Kilroy Realty has managed to find stability during the pandemic, despite decelerating market fundamentals. On its third-quarter earnings call, Kilroy reported strong rent collections at 96% portfolio-wide and 98% for office assets only. The firm's nearly $2 billion development pipeline is also well leased and will continue to generate earnings through 2022.

"We continue to perform well and remained optimistic about the future. Here at KRC, we remain focused on several key areas that position us well to play both defense and offense over the coming months and years," said John Kilroy, CEO of Kilroy Realty, on the call. "These include; maintaining a strong financial foundation, proactively managing lease expirations and our stabilized portfolio, executing our under construction development projects, positioning our future development for starts, working with governmental agencies to influence policy as much as possible and preparing for a post-COVID future, which includes continuously enhancing the quality of our portfolio from a sustainability and wellness perspective."

Kilroy added that strong rent collections have been consistent throughout the pandemic, particularly in the company's life science and technology segment. "These strong rent collection levels have remained consistent across the seven months of the pandemic as our well-capitalized technology and life science tenant base continues to outperform," he said.

While this is good news for the company, it isn't enough to offset the change in market dynamics. Mizuho Securities notes that the company's stock could be negatively impacted, although it had a 3Q20 FFO/sh of $0.99. In addition SS cash NOI growth decelerated to 3.8% year-over-year in 3Q20, down from 10.9% in 2Q20 and 14.9% in 1Q20. This was driven by SS revenue growth of 0.3% and SS expense growth of -7.1%.

However, has we move deeper through the pandemic, Kilroy is better understanding and responding to emerging trend. "While it's still early days in understanding of the pandemic's lasting impact, we do see some important themes developing," said Kilroy. "These include, the physical make-up of commercial workspace in the industries that drive its use. The first theme is life science. It's not a secret that the life science industry is positively impacted by COVID, and we believe it will continue to benefit for the foreseeable future."

# # # # #

Task goal:
Using the Kilroy Realty article, answer the following:
(a) What rent collection rate did Kilroy report for its office assets alone?
(b) What was the same-store cash NOI growth in 2Q20?
(c) What does John Kilroy name as the first theme developing from the pandemic?

Study material:
# # # # #

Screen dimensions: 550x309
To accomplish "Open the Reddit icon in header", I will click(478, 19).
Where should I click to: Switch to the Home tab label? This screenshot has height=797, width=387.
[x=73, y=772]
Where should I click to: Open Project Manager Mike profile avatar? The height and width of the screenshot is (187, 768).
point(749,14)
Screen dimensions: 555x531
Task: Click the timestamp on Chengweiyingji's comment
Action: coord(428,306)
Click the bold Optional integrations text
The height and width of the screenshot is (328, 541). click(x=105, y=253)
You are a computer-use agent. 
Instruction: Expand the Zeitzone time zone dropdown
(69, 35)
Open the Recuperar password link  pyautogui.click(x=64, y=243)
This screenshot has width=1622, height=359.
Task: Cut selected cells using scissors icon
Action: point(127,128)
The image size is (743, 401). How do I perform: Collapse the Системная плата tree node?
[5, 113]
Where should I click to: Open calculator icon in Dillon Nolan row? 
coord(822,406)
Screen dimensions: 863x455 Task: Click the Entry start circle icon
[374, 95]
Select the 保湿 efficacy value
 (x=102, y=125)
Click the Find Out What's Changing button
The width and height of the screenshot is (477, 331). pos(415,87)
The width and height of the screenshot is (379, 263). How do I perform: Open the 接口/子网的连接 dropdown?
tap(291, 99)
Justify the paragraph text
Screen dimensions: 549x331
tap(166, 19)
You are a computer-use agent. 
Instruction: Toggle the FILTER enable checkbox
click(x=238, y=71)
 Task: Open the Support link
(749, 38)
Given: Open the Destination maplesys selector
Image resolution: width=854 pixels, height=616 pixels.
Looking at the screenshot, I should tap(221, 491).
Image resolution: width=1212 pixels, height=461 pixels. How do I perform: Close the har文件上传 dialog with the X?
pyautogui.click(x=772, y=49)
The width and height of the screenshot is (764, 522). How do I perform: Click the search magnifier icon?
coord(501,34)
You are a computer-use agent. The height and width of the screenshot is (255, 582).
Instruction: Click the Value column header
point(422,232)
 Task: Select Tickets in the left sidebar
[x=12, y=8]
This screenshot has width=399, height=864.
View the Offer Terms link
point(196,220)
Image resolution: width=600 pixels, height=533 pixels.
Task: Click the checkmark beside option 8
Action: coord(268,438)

# # # # #

Exercise result:
(a) 98%
(b) 10.9%
(c) Life science